A researcher has discovered application source code and private login keys to back end systems on GitHub repositories.
The accusation comes from IT pro Jason Coulls, who, according to the online news service The Register, recently discovered the unprotected folders of data belonging to Scotiabank.
“These repositories featured, among other things, software blueprints and access keys for a foreign exchange rate system, mobile application code, and login credentials for services and database instances,” the news story says. It describes the files as “a potential gold mine of vulnerabilities for criminals and hackers to exploit.”
According to the report Scotiabank spent the last couple of days tearing down the GitHub repositories, which it believes were inadvertently left open to the public, after being told by The Register.

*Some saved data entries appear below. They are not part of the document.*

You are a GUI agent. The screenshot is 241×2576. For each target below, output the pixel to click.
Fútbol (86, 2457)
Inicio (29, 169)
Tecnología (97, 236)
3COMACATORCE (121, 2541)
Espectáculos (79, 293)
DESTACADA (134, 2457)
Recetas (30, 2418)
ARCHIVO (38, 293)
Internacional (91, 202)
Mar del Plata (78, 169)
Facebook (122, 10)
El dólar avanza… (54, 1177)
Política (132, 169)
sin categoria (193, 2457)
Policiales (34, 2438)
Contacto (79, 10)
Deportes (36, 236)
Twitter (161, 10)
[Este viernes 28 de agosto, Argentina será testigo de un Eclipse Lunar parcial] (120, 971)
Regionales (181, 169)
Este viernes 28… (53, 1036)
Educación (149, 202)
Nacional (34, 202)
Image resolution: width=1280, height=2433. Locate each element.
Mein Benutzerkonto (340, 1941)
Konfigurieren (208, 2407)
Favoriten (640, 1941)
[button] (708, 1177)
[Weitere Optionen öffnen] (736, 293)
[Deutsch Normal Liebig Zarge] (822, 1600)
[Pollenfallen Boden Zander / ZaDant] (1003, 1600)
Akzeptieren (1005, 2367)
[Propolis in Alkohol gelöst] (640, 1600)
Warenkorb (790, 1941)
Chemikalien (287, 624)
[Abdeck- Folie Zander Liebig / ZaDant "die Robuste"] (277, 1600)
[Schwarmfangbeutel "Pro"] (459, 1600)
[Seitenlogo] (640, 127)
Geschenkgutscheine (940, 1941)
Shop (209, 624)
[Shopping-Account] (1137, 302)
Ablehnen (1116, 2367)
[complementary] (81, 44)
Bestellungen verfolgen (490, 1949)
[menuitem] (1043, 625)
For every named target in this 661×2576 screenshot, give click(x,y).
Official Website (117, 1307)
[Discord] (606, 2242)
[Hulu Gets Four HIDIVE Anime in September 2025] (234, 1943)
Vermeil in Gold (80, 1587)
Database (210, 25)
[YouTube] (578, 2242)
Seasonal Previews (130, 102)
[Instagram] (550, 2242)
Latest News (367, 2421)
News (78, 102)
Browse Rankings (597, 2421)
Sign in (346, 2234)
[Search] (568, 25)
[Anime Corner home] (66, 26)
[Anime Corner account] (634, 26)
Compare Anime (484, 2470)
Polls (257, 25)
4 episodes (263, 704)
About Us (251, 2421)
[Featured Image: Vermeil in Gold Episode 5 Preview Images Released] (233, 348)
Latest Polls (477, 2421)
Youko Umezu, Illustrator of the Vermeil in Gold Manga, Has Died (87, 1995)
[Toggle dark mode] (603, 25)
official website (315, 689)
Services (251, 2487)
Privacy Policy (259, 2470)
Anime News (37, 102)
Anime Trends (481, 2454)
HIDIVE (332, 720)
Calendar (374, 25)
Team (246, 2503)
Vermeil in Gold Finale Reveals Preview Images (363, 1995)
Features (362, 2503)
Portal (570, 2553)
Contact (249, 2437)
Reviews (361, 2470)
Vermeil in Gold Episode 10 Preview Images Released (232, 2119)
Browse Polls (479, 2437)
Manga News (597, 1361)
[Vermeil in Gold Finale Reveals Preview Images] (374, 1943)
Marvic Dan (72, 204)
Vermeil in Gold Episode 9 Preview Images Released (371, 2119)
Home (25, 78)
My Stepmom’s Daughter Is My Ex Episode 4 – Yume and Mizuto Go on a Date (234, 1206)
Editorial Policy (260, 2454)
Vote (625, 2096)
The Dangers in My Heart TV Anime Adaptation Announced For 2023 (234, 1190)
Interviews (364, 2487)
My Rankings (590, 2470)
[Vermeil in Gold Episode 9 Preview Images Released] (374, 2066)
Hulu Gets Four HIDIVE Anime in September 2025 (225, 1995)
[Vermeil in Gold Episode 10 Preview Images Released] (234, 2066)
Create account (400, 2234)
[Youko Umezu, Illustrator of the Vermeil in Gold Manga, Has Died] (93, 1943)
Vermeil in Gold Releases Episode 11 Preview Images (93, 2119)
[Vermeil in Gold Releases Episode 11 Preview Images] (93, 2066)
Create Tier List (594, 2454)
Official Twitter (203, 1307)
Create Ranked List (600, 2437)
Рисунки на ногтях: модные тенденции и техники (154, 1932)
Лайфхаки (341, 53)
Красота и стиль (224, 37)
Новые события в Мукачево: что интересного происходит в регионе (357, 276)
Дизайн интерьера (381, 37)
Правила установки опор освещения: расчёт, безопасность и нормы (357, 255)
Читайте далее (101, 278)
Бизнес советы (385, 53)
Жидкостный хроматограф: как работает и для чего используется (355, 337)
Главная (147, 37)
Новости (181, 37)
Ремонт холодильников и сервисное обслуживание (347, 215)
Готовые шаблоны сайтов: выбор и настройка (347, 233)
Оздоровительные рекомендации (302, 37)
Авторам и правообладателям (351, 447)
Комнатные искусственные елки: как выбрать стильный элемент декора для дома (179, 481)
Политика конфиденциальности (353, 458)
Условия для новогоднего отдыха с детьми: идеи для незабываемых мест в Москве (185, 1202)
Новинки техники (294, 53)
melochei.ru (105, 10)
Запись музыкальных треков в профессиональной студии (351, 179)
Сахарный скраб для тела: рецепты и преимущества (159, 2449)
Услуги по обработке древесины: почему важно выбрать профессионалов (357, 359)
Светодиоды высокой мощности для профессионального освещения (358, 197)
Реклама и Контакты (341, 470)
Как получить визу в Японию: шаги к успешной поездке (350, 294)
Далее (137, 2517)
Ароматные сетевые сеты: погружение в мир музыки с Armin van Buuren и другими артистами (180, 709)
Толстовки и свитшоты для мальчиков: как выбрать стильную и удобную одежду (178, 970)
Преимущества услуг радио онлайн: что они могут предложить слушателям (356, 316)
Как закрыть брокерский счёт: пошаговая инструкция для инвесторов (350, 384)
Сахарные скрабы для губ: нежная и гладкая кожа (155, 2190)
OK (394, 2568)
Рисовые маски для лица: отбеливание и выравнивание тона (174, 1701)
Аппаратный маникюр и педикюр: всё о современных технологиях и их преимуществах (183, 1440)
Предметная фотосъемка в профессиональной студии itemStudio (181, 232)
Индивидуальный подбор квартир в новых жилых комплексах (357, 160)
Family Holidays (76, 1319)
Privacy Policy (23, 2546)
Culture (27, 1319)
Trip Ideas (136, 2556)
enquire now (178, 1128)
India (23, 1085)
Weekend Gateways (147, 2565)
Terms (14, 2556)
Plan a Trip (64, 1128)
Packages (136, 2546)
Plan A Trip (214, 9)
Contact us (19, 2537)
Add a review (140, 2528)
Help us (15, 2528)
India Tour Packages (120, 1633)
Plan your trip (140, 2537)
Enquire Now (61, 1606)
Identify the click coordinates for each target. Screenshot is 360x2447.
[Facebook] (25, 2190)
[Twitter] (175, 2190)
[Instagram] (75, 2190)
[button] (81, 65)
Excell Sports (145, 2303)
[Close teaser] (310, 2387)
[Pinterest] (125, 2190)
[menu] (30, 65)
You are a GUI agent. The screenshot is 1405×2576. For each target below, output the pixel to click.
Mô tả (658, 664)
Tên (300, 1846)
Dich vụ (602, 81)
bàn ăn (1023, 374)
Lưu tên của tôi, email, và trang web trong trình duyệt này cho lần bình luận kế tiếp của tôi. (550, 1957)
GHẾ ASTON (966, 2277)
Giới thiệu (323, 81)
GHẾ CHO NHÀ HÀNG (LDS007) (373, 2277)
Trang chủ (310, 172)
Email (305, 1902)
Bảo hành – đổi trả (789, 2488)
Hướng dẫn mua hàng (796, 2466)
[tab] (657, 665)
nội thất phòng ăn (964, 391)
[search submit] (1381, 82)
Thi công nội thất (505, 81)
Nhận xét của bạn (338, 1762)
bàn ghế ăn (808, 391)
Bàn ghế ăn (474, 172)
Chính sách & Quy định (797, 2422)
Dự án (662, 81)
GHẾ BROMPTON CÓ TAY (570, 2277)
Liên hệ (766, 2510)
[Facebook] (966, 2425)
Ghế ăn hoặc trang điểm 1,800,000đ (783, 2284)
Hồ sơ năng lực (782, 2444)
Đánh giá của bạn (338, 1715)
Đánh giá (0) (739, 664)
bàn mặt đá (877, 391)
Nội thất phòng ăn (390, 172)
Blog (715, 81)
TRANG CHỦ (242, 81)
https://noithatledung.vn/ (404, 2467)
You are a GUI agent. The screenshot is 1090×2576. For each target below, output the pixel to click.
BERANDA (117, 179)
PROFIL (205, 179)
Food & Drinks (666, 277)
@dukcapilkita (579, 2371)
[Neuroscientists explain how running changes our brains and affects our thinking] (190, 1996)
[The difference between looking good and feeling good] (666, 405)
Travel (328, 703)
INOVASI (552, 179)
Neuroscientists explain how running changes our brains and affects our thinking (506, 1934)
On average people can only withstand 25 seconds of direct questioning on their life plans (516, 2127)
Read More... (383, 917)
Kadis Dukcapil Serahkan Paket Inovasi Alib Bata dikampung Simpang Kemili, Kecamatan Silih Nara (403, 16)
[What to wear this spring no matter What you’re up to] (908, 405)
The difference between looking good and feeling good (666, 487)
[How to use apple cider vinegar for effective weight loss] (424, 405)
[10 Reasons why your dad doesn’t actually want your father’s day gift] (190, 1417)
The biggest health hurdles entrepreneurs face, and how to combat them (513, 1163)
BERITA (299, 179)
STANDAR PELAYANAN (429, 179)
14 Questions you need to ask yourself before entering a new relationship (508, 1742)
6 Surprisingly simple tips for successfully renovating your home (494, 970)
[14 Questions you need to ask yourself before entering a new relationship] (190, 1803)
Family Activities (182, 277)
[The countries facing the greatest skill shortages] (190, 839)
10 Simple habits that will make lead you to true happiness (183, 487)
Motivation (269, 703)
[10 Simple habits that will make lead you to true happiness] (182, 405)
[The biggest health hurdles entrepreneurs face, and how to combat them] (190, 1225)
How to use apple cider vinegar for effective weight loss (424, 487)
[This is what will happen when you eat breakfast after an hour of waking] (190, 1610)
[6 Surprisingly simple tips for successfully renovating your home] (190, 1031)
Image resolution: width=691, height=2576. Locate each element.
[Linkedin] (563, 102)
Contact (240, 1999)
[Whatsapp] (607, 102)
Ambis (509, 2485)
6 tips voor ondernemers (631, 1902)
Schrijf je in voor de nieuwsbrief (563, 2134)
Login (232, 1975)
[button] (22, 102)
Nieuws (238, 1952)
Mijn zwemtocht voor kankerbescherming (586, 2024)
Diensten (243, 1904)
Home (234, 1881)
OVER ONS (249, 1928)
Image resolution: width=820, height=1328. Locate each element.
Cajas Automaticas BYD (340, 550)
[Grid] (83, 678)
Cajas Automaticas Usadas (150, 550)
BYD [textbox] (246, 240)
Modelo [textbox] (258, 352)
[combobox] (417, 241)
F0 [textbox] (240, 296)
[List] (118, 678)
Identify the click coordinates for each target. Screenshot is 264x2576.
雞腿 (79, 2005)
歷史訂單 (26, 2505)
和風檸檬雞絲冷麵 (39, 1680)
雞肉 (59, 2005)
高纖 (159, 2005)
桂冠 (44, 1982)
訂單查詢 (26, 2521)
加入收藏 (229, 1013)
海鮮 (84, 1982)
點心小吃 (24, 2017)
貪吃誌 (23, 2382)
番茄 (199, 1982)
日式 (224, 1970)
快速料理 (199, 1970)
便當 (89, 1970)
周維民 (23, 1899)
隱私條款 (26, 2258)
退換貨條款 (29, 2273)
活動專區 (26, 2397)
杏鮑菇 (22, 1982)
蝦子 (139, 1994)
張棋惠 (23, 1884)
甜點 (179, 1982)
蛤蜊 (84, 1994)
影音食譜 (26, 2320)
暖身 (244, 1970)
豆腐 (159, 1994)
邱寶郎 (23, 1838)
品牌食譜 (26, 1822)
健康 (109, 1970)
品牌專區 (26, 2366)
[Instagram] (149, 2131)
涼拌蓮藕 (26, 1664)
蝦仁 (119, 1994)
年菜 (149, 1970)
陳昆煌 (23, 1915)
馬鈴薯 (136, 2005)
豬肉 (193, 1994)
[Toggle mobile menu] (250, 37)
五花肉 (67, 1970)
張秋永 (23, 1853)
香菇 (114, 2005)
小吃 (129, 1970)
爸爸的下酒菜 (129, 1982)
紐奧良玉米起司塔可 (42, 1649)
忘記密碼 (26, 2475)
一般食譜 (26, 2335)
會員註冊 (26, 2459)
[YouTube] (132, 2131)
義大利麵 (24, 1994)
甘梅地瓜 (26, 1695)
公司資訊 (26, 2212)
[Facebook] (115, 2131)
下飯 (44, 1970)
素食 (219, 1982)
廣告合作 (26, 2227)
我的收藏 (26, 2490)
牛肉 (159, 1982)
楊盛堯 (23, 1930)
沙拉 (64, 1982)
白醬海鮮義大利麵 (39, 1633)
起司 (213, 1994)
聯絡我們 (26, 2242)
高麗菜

A spokesperson for Scotiabank was asked this morning to explain how the incident happened and the bank’s policy for developers using GitHub. In reply the bank said “the information we identified that was posted on an online data repository does not contain information that would put our customers, employees and partners at risk. Our technical teams are working to remove the information.”
Canadian banks have to report security incidents to the regulator, the Office of the Superintendent of Financial Institutions. Colin Palmer, a communications officer for the OSFI said in an email that “when situations such as this arise, we are informed, will monitor the situation closely and ask for any clarifications if required.”
He said that for confidentiality reasons the OSFI won’t comment further.
GitHub is a site that hosts a software version control called Git where developers can collaborate on applications. Bought by Microsoft last year, it’s a highly popular service.